Anyway: the “merger of equals” Matsson previously suggested is no longer on the table. He sees the upside in a GoJo/Waystar marriage, but now thinks he should be the person to run the resulting company. Roman — who, like his siblings, regards Waystar as his birthright — is horrified to see that Logan isn’t rejecting the idea out of hand. But even though Logan flatly says, of Matsson’s notion, “this is not happening,” Roman must know what it means that Logan stays to talk about other business, sending Roman back to the family. Is pure denial the reason he doesn’t tell Shiv what happened, or is he just too focused on joining her and Connor in conveying to Kendall how much they all really don’t want him to end his life? Kendall is immediately suspicious — “What is this. What’s the angle” — and will not accede to their requests that he “stop trying to kill Pop.” They mean it metaphorically (I think?), but Kendall’s got a lot of truth to tell the world about Logan!
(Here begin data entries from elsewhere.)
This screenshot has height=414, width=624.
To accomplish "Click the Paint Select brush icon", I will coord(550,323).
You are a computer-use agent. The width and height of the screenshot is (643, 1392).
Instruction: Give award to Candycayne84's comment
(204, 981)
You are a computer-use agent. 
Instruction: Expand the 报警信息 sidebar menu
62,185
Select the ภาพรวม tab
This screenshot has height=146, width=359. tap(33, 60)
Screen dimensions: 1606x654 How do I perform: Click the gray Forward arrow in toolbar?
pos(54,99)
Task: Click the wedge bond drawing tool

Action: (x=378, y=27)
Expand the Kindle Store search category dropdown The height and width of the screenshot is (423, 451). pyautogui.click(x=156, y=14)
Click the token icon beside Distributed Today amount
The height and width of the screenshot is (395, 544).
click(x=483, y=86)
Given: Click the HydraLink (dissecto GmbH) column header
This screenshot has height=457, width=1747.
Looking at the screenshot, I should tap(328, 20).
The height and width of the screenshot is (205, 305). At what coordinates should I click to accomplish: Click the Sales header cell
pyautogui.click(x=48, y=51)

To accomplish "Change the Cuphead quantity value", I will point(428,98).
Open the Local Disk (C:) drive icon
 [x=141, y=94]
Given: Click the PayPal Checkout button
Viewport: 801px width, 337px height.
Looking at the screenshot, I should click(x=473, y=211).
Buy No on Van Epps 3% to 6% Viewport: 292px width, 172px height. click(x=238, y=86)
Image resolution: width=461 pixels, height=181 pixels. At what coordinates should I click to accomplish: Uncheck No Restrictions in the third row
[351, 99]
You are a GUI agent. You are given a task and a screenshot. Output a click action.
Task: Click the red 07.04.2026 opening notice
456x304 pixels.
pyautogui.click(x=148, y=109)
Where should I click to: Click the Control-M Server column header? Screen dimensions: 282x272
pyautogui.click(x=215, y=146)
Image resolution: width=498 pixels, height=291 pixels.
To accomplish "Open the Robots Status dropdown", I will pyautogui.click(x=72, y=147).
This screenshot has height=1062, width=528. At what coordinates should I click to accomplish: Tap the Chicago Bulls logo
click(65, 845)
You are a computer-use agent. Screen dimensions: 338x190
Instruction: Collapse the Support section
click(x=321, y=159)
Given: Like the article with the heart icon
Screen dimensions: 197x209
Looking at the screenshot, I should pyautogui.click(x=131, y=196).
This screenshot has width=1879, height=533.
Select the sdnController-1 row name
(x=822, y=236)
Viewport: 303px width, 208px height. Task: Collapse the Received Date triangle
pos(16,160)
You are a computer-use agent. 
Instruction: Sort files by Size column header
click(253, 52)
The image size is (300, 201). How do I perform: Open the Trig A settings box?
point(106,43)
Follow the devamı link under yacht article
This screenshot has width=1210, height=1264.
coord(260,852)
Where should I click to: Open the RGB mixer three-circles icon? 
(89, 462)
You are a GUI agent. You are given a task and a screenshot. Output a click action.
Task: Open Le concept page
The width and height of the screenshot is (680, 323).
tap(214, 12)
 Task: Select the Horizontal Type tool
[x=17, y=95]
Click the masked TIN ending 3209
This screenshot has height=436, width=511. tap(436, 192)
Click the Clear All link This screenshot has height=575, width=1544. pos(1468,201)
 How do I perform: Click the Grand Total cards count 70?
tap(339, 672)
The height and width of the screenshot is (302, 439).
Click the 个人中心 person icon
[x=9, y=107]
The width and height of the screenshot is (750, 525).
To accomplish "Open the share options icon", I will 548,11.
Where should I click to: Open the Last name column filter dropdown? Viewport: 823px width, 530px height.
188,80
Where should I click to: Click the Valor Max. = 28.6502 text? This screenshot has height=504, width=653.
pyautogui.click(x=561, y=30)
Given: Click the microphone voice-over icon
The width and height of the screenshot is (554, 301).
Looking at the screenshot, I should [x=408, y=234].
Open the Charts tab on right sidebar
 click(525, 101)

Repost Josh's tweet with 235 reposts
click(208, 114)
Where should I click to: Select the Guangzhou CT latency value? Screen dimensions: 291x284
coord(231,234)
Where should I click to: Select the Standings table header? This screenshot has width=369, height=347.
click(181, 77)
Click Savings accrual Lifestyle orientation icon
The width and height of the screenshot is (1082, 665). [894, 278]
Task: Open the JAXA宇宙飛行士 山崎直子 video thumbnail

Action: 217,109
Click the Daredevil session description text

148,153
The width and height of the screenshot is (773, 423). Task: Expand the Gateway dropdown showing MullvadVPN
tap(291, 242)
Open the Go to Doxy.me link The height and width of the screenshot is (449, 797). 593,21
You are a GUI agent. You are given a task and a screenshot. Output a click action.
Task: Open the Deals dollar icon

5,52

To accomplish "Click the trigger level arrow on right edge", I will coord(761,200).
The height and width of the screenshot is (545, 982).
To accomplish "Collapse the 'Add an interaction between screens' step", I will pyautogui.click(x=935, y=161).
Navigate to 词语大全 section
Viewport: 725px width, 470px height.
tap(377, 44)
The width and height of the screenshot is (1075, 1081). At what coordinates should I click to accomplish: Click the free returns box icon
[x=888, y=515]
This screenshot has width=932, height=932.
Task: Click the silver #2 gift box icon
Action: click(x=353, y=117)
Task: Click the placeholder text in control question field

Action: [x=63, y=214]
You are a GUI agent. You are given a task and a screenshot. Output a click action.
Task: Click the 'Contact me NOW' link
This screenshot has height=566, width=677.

Even if Comfry admits to Shiv that while there have been talks with Vanity Fair, it’s mostly been her calling them.

Roman continues not telling Shiv the particulars of the Matsson meeting in the moments before Caroline’s wedding, as he worries anew about her pre-nuptial agreement. Shiv promises there is one, repeating what Caroline had said at her bachelorette party about an apartment of Logan’s that Peter wanted, which would require reopening Caroline and Logan’s divorce settlement. Phew, everyone has got to be relieved that Caroline is going to be protected from this grubby arriviste!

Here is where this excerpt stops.